They had been unable to resist the blood of their ancient enemies and, as their god came at last, they died in joy to feed her.
Sena saw Naen fill Bablemum, balloon and then abruptly turn, lured by the huge number of souls Nathaniel had brought from the north. Millions of them. They were like a great bait ball in the sky.
But more than them, it was her: the Sslia, standing on the brink of escape. Naen moved toward her automatically, intent on her destruction.
Sena was afraid.
Her eyes, which saw everywhere, witnessed the Chamber under Sandren where the golden holes had stretched and broken. They were dark now. The wet stone made of dreams had fallen away, great pieces dropping into Yoloch’s relentless surf.
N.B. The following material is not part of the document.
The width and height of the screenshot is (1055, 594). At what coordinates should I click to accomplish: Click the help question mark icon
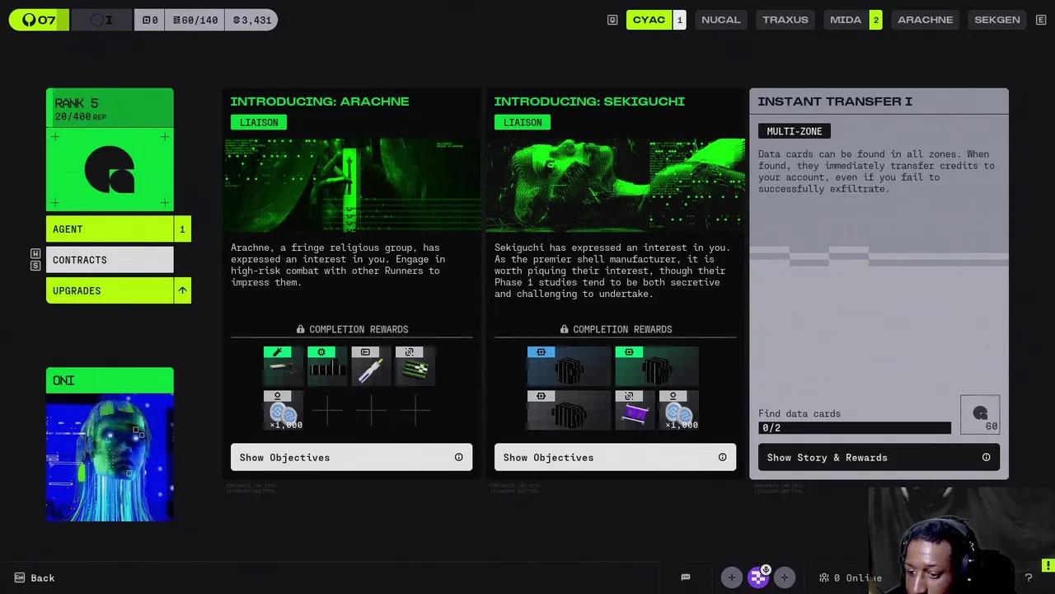click(1028, 578)
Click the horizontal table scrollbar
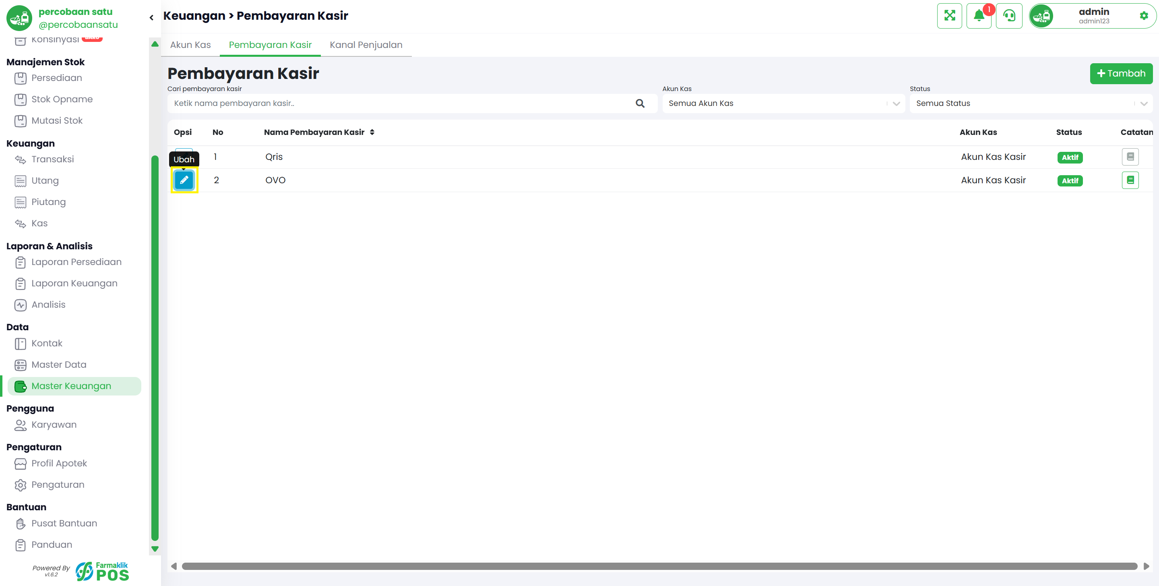 tap(659, 566)
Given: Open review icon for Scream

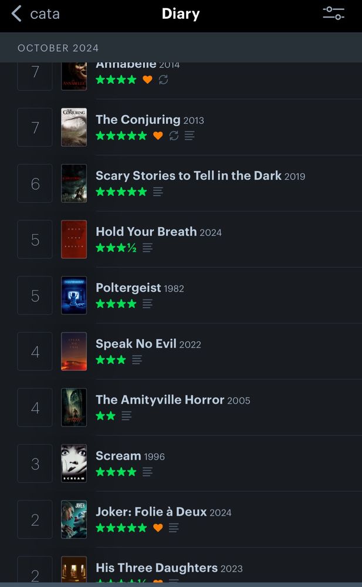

Beneath her feet, Sena could feel the fringes of the continent collapsing, the world eaten at a harrowing rate, racing across the steppes, the desert, the jungle, coming toward her. And it made her sad. She felt Caliph’s sorrow, vicariously.
Because the number was only two.
CHAPTER
53
Caliph sees Sena drink from a small steel flask. He knows it is tincture by the smell. Then he sees her toss the flask aside, touch her stomach with one hand as she reaches for him with her other. She looks worried.
Her face is lit by the gray dawn and gathered into tense angles.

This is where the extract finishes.